Not Australia

Just some stuff about New Zealand

It’s Ours!


New Zealand and Australia have somewhat of a sibling relationship. Australia is like New Zealand’s big brother. You know. The sort of big brother who steals his little sister’s stuff and claims it as his own. Below is a list of just some of the disputed items in the Australasian toy box. To be fair, some can be legitimately claimed by both countries, but others definitely can’t – so keep your hands off, Aussies! Explanations below.

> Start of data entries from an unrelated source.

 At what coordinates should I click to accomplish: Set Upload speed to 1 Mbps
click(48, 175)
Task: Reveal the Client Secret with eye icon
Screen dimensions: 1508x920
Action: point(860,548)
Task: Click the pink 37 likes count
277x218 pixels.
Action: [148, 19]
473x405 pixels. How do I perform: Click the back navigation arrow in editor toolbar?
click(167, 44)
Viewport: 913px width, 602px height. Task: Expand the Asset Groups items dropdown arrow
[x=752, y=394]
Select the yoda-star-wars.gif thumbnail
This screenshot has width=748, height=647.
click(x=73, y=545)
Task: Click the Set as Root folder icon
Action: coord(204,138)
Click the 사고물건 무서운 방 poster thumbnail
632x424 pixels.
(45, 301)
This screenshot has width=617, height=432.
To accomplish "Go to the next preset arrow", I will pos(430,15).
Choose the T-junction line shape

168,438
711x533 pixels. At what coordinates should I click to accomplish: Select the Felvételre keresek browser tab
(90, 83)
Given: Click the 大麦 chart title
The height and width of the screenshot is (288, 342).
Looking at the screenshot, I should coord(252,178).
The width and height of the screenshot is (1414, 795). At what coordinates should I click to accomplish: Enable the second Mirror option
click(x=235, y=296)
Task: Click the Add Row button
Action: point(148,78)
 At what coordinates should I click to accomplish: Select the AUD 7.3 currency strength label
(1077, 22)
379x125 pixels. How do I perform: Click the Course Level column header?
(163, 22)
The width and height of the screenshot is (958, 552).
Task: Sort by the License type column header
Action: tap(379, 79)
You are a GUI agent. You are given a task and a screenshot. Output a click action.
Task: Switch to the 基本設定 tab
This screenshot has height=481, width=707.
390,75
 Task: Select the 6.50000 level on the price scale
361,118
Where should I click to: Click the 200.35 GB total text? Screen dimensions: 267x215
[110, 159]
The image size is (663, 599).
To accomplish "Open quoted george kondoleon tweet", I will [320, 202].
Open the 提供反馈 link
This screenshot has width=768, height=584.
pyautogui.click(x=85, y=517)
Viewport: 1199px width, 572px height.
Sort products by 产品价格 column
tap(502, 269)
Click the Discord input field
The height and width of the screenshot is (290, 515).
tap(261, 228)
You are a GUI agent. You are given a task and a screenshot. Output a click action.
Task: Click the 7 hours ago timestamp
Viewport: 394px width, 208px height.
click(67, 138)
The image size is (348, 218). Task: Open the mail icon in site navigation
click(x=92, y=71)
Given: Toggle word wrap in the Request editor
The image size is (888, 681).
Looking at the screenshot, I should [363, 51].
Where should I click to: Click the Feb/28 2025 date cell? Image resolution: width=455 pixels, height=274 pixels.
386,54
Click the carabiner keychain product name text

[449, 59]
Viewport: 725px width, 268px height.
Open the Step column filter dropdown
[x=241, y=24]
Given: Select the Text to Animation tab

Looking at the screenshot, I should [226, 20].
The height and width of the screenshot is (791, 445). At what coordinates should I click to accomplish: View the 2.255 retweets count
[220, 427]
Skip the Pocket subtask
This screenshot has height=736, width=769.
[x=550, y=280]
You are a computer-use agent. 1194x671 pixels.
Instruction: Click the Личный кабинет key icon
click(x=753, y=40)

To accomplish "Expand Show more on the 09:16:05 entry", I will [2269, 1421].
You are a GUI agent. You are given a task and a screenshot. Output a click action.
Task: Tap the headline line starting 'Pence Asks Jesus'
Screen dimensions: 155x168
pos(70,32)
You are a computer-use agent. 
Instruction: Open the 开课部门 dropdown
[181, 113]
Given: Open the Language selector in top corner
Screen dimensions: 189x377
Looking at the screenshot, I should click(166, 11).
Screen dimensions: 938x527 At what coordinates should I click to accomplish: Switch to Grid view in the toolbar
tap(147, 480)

Things Both New Zealand and Australia Have Laid Claim to at Some Point

The Pavlova

The pavlova, a meringue-based dessert with fruit on it, was invented after the famous Russian ballerina Anna Pavlova toured Australia and New Zealand in the 1920s. But by whom? For decades the debate raged, with the pavlova becoming a national dish in both countries. Finally, exhaustive research revealed the true inventor to be… New Zealand.

Split Enz

Split Enz was a ’70s/early ’80s rock group that was definitely from NEW ZEALAND. Yes, they moved to Australia in 1975, where they changed their name from Split Ends to Split Enz, but even this name can’t be claimed by Australia, as many Aussies have argued: they changed it to Split ENZ to signify their New Zealand, a.k.a. NZ, roots.

Crowded House

Despite having some members of Split Enz in it, Crowded House is, I’m sorry to say, an Australian band. Even Neil Finn says so. Kiwis always cry that Crowded House is yet another thing the Aussies stole, but in this case the Kiwis are the theives. It was founded in Australia, and two-thirds of its founding members were Australian.

Stan Walker

Stan Walker became a famous singer after winning Australian Idol. He was born in Australia, but is of Maori descent and grew up in New Zealand. When he was in his late teens, his family returned to live in Australia. I’m sorry, New Zealand, but this isn’t a steal either. Stan Walker is quite legitimately claimed by both Australia and New Zealand.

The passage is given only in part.